**Text shown:**
----------------------------------------

ORGANIZATIONAL INFRASTRUCTURE
GOVERNANCE AND ORGANIZATIONAL VIABILITY
The repository shall have a mission statement that reflects a commitment to the preservation of, long term retention of, management of, and access to digital information.
Supporting Text
This is necessary in order to ensure commitment to preservation, retention, management and
access at the repository’s highest administrative level.
Examples of Ways the Repository Can Demonstrate It Is Meeting This Requirement
Mission statement or charter of the repository or its parent organization that specifically
addresses or implicitly calls for the preservation of information and/or other resources under
its purview; a legal, statutory, or government regulatory mandate applicable to the repository
that specifically addresses or implicitly requires the preservation, retention, management and
access to information and/or other resources under its purview.
Discussion
The repository’s or its parent organization’s mission statement should explicitly address
preservation. If preservation is not among the primary purposes of an organization that
houses a digital repository then preservation may not be essential to the organization’s
mission. In some instances a repository pursues its preservation mission as an outgrowth of
the larger goals of an organization in which it is housed, such as a university or a government
agency, and its narrower mission may be formalized through policies explicitly adopted and
approved by the larger organization. Government agencies and other organizations may have
legal mandates that require they preserve materials, in which case these mandates can be
substituted for mission statements, as they define the purpose of the organization. Mission
statements should be kept up to date and continue to reflect the common goals and practices
for preservation.
The repository shall have a Preservation Strategic Plan that defines the approach the repository will take in the long-term support of its mission.
Supporting Text
This is necessary in order to help the repository make administrative decisions, shape
policies, and allocate resources in order to successfully preserve its holdings.
Examples of Ways the Repository Can Demonstrate It Is Meeting This Requirement
Preservation Strategic Plan; meeting minutes; documentation of administrative decisions
which have been made.
Discussion
The strategic plan should be based on the organization’s established mission, and on its
defined values, vision and goals. Strategic plans typically cover a particular finite time
period, normally in the 3-5 year range.
The repository shall have an appropriate succession plan, contingency plans, and/or escrow arrangements in place in case the repository ceases to operate or the governing or funding institution substantially changes its scope.
Supporting Text
This is necessary in order to preserve the information content entrusted to the repository by
handing it on to another custodian in the case that the repository ceases to operate.
Examples of Ways the Repository Can Demonstrate It Is Meeting This Requirement
Written and credible succession and contingency plan(s); explicit and specific statement
documenting the intent to ensure continuity of the repository, and the steps taken and to be
taken to ensure continuity; escrow of critical code, software, and metadata sufficient to
enable reconstitution of the repository and its content in the event of repository failure;
escrow and/or reserve funds set aside for contingencies; explicit agreements with successor
organizations documenting the measures to be taken to ensure the complete and formal
transfer of responsibility for the repository’s digital content and related assets, and granting
the requisite rights necessary to ensure continuity of the content and repository services.

----------------------------------------

**Data entries:**
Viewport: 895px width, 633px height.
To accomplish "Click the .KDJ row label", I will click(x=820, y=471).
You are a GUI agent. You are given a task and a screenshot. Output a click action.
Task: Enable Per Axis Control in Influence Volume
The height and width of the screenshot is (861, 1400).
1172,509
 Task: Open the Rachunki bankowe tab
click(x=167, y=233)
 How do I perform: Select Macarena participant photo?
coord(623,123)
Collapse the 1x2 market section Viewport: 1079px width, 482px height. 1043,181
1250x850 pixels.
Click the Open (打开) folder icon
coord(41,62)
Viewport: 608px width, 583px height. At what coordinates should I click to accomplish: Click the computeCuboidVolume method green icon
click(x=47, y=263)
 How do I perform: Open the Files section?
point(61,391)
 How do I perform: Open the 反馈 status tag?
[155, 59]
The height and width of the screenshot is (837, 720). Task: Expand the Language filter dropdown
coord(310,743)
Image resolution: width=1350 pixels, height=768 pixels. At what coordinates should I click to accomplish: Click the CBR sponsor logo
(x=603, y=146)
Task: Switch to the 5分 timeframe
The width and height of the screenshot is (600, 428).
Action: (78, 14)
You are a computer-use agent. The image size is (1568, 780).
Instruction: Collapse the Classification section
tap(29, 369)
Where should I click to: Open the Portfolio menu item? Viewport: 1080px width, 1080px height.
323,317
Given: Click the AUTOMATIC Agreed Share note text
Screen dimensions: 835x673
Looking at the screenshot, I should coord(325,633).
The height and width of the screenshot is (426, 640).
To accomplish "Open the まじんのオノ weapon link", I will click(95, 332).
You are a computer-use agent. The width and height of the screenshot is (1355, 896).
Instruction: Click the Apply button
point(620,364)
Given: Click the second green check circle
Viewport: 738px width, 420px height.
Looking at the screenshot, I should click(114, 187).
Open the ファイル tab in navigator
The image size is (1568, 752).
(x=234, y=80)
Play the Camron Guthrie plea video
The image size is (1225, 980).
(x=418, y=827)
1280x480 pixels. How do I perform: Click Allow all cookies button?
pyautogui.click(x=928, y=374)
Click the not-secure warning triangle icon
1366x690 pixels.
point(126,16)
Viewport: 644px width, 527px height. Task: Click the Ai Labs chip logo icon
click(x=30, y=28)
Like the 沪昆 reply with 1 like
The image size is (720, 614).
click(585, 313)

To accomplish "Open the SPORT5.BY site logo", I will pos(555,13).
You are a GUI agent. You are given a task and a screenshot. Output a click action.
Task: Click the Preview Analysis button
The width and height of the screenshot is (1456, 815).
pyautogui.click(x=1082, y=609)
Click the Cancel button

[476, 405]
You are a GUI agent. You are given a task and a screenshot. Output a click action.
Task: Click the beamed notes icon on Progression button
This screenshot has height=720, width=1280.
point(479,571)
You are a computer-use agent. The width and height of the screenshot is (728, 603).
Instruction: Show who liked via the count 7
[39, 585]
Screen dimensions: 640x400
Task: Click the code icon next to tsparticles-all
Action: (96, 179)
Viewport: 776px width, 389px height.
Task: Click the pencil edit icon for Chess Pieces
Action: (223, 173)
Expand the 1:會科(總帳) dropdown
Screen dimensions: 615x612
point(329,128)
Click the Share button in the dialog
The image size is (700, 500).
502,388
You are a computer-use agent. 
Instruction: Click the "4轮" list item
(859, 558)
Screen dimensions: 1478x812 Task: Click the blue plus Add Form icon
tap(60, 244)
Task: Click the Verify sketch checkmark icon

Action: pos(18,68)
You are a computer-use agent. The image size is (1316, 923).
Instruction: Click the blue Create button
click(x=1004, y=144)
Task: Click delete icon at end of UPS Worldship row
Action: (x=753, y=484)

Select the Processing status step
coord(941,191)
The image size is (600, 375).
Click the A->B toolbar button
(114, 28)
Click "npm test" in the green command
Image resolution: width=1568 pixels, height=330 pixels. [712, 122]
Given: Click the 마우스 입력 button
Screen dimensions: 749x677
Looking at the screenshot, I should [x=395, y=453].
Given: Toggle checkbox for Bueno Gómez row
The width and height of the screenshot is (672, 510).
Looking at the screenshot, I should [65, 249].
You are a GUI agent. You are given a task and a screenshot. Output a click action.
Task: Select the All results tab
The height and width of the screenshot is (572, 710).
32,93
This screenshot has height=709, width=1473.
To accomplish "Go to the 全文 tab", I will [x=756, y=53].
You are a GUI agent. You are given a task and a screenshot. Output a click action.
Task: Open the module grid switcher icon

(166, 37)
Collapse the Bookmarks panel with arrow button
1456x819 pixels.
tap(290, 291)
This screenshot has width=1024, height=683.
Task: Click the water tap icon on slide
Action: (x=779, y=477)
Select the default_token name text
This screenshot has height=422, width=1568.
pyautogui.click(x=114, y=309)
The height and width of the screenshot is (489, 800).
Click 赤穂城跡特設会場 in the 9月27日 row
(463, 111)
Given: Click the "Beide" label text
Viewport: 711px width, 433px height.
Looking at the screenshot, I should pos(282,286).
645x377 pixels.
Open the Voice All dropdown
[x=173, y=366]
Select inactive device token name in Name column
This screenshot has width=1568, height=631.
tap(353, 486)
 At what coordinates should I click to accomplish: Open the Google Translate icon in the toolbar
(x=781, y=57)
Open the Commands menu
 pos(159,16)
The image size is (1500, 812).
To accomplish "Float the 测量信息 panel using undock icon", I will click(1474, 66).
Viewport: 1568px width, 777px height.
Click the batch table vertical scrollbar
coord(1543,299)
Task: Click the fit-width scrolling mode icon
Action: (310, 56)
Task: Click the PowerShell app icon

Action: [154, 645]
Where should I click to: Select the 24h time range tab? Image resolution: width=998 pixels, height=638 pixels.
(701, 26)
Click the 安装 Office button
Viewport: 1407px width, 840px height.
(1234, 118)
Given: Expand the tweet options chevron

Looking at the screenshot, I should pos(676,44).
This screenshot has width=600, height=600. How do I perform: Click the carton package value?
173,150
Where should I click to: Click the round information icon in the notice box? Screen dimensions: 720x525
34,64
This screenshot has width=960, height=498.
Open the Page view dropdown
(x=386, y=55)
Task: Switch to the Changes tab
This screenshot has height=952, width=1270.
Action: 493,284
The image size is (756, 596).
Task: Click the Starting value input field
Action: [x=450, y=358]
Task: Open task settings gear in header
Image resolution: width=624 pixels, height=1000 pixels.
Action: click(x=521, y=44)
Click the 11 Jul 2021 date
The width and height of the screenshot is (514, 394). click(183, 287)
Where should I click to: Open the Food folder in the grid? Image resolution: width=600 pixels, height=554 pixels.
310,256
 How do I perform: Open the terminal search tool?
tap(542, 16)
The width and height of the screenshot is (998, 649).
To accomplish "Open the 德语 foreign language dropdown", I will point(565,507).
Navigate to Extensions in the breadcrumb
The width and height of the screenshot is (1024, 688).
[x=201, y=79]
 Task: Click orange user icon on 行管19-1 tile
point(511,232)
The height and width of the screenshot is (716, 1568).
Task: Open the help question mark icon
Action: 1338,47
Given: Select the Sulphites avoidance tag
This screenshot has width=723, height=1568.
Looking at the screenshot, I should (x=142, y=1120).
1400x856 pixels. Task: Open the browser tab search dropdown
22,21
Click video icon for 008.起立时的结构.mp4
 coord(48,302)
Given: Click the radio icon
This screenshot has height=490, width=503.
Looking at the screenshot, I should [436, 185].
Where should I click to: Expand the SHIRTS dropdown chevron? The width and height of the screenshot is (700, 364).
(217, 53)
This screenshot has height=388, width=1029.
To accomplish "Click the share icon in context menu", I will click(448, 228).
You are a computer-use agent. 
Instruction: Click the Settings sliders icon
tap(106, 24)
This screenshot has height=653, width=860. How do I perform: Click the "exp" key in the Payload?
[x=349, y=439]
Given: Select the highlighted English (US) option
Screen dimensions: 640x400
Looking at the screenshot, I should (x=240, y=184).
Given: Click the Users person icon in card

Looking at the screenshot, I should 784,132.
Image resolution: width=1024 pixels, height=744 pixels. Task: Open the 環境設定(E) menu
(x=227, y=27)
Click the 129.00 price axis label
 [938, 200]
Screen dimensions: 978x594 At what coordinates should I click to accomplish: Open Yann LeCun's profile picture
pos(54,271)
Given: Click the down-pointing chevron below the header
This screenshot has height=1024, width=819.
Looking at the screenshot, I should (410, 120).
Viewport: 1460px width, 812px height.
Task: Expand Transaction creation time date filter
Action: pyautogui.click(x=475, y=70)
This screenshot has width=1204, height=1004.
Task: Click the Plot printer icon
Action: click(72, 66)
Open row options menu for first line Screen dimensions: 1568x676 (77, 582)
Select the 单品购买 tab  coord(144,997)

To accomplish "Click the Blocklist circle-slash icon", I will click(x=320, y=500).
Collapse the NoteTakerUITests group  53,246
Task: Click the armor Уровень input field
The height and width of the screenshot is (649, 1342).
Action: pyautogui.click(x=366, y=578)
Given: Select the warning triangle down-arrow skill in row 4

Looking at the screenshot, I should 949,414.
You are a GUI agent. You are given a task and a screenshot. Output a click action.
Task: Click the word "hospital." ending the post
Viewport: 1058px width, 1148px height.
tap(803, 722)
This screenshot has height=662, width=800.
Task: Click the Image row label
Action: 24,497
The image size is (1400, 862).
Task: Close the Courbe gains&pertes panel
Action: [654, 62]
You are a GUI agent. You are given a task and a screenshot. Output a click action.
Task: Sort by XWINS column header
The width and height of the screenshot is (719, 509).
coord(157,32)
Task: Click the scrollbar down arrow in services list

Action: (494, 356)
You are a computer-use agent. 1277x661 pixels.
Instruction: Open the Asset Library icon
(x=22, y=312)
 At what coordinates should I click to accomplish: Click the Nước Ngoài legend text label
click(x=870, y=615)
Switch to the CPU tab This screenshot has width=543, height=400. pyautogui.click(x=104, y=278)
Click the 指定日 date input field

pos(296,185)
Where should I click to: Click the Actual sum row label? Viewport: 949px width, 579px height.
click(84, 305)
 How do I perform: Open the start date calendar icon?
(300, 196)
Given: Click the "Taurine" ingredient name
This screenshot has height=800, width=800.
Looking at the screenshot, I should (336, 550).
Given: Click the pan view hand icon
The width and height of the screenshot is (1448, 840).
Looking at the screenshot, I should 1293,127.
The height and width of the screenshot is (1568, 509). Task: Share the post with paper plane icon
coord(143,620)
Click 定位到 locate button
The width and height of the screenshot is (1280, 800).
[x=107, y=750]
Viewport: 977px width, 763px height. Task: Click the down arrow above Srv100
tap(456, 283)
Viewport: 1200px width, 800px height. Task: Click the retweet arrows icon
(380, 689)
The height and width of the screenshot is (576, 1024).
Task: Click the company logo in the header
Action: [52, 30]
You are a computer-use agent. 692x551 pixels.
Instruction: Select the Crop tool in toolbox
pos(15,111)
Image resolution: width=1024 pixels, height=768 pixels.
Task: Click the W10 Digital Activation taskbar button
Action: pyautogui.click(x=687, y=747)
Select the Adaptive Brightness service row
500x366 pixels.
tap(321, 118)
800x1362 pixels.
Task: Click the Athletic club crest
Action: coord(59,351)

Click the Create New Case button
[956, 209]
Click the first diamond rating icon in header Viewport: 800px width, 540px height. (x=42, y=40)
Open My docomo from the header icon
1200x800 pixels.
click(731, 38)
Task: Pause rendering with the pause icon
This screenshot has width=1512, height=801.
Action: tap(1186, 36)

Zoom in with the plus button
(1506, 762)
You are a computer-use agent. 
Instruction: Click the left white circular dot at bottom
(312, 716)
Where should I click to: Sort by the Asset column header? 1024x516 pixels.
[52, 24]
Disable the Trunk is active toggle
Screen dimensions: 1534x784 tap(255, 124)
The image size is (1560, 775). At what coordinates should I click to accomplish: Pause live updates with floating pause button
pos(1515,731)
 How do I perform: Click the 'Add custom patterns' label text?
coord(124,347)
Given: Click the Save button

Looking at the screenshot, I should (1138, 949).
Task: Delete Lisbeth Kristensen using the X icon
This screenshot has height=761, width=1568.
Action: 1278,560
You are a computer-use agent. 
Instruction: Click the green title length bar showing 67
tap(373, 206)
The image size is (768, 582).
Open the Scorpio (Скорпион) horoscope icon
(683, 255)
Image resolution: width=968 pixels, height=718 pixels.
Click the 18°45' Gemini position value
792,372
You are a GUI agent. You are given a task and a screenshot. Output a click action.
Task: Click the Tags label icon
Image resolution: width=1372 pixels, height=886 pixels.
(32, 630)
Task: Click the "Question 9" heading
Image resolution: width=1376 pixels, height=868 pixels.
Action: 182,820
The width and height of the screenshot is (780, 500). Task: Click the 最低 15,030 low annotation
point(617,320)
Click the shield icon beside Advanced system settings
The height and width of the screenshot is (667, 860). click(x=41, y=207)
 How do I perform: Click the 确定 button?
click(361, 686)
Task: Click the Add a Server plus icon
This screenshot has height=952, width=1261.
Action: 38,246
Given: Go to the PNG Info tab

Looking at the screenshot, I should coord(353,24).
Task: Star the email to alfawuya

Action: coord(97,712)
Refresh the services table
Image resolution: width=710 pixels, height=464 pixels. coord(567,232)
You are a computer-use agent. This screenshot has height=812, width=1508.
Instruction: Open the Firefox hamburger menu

----------------------------------------

**Tasks to complete:**
(a) From the repository requirements text, print the passage from "The repository shall have an" to "ceases to operate.".
(b) According to the repository requirements text, what time period do strategic plans normally cover?
(c) For each statement, say yes or no according to whether the repository requirements text agrees with it, and quote the deciding words of the text.
(i) A legal mandate to preserve materials can take the place of a mission statement.
(ii) The strategic plan should be based on the organization's established mission.
(iii) Once written, a mission statement may be left unchanged.

**Answers:**
(a)
The repository shall have an appropriate succession plan, contingency plans, and/or escrow arrangements in place in case the repository ceases to operate or the governing or funding institution substantially changes its scope.
Supporting Text
This is necessary in order to preserve the information content entrusted to the repository by
handing it on to another custodian in the case that the repository ceases to operate.

(b) Strategic plans normally cover a period in the 3-5 year range.

(c)
(i) Yes: "these mandates can be substituted for mission statements"
(ii) Yes: "The strategic plan should be based on the organization’s established mission"
(iii) No: "Mission statements should be kept up to date"